◆ **Assignment**: For each record that follows, restate the text exactly and drop the pictures.

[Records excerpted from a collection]
-- Opening Marker --
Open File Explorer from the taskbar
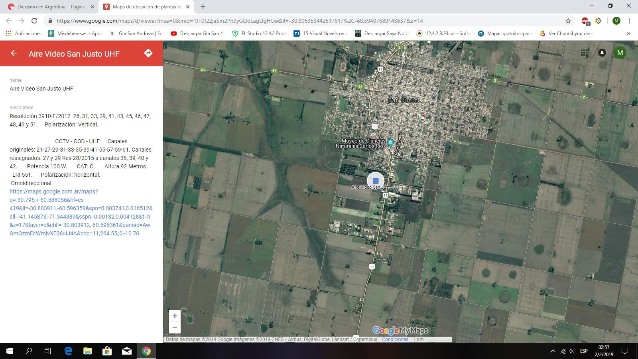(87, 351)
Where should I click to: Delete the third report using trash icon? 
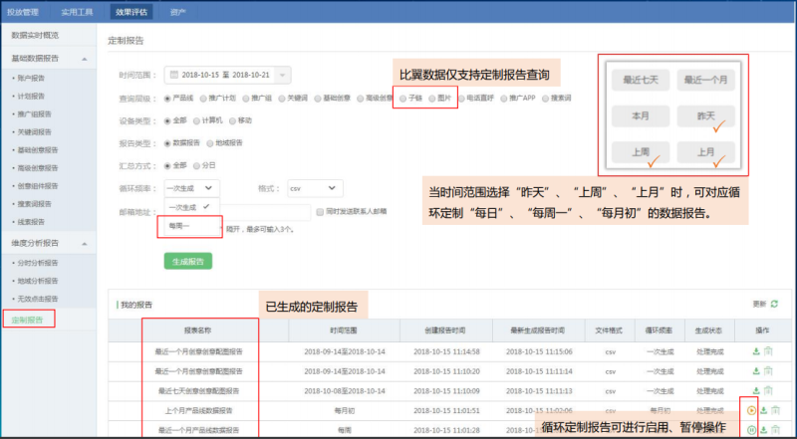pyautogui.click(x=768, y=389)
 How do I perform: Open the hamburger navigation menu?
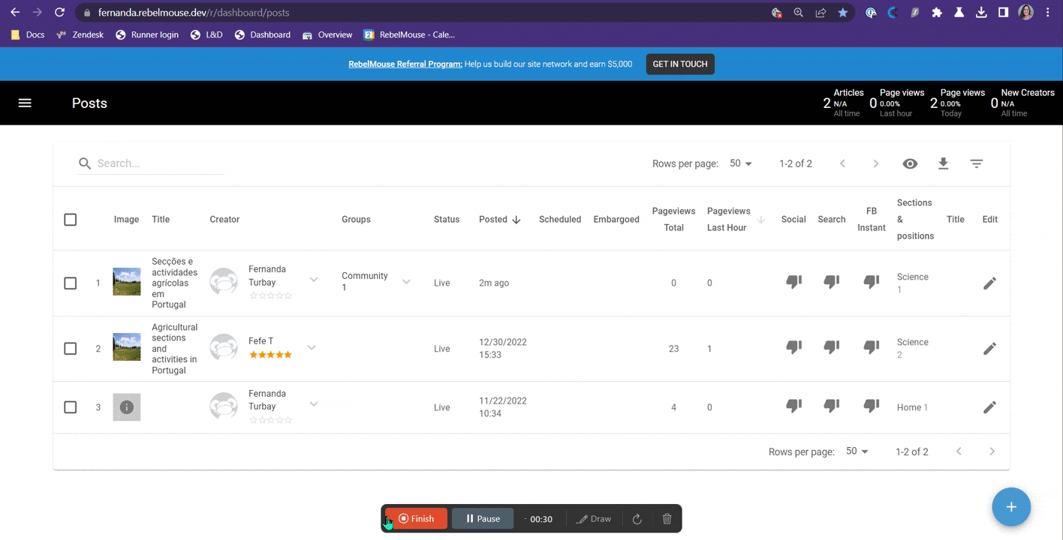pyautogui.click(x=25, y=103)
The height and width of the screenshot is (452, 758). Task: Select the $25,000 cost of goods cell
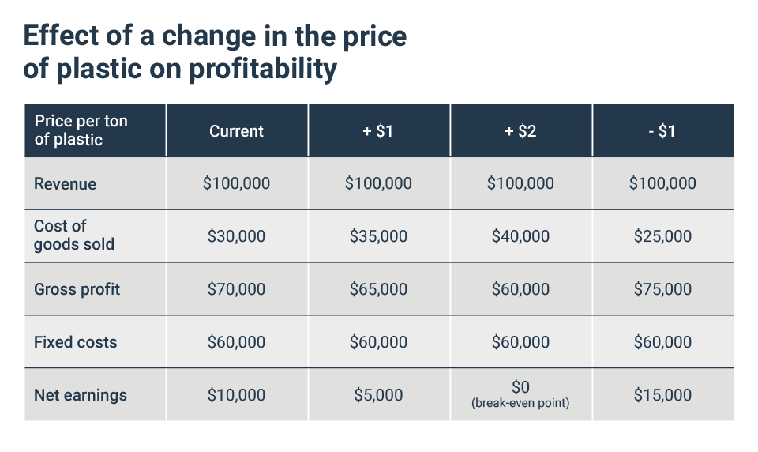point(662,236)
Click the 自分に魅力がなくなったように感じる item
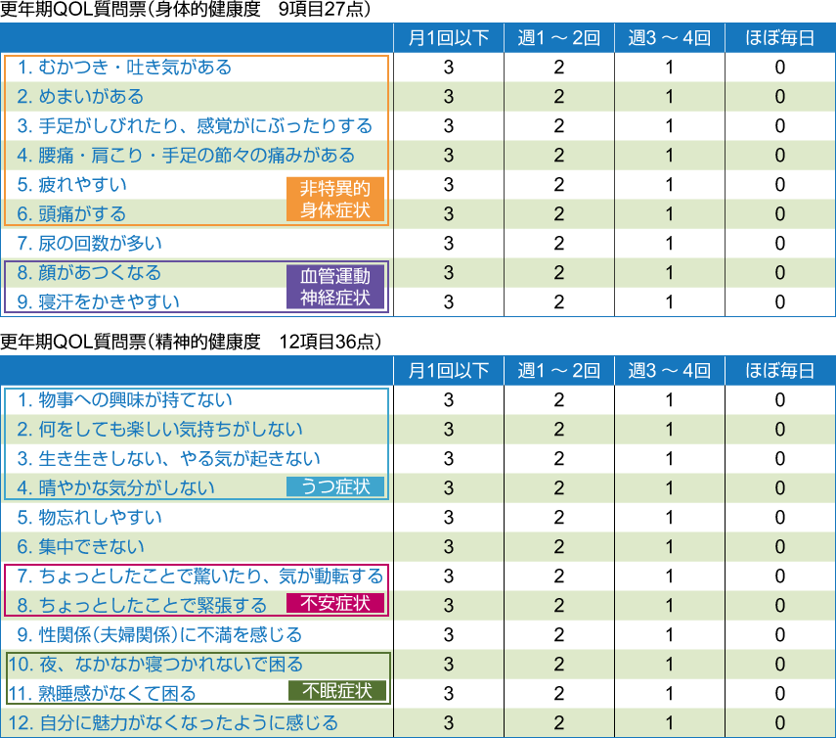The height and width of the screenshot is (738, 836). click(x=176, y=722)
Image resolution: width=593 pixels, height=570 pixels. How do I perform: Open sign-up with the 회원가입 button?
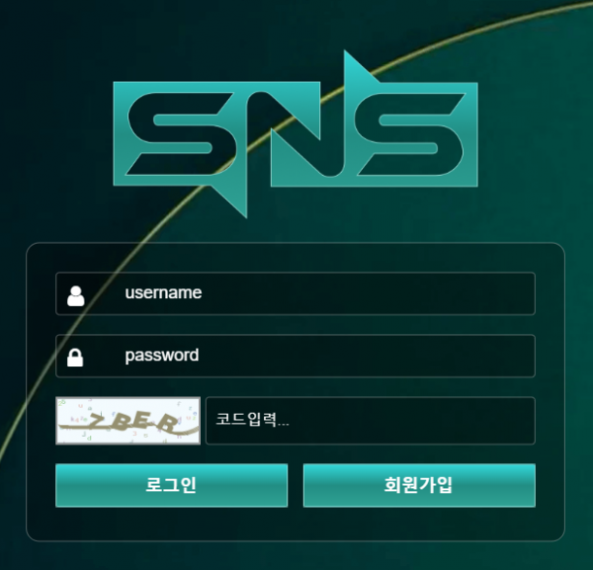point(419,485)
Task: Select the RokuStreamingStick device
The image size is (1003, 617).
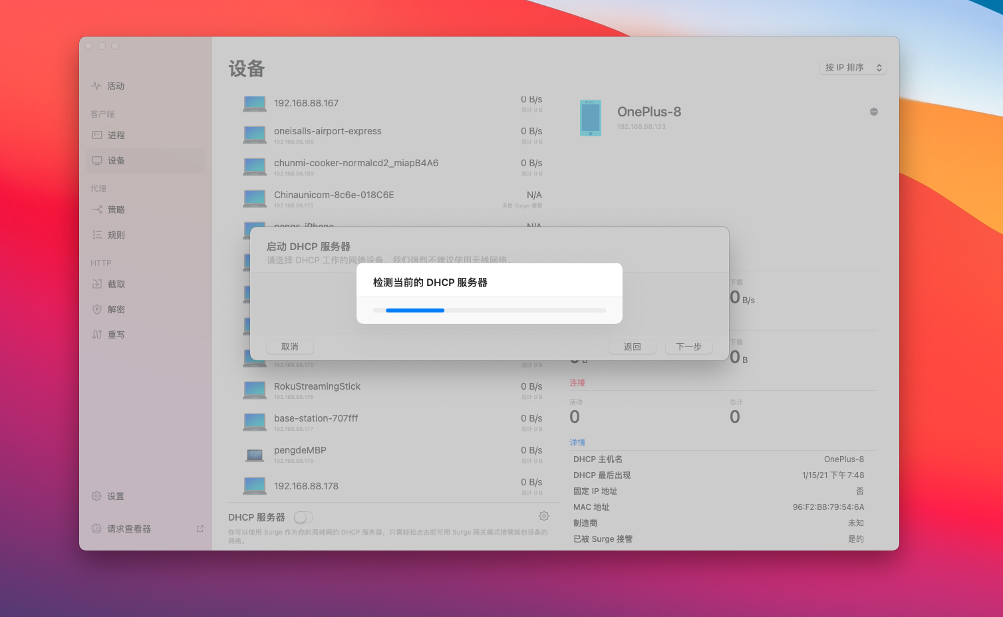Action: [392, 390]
-- Closing Marker --
◆ **Response to this task**:
Open File Explorer from the taskbar
(87, 351)
Where should I click to: Delete the third report using trash icon? 
pyautogui.click(x=768, y=389)
 How do I perform: Open the hamburger navigation menu?
pyautogui.click(x=25, y=103)
The height and width of the screenshot is (452, 758). Task: Select the $25,000 cost of goods cell
point(662,236)
Click the 自分に魅力がなくなったように感じる item
The height and width of the screenshot is (738, 836). click(x=176, y=722)
Image resolution: width=593 pixels, height=570 pixels. How do I perform: Open sign-up with the 회원가입 button?
point(419,485)
Task: Select the RokuStreamingStick device
The image size is (1003, 617).
Action: [392, 390]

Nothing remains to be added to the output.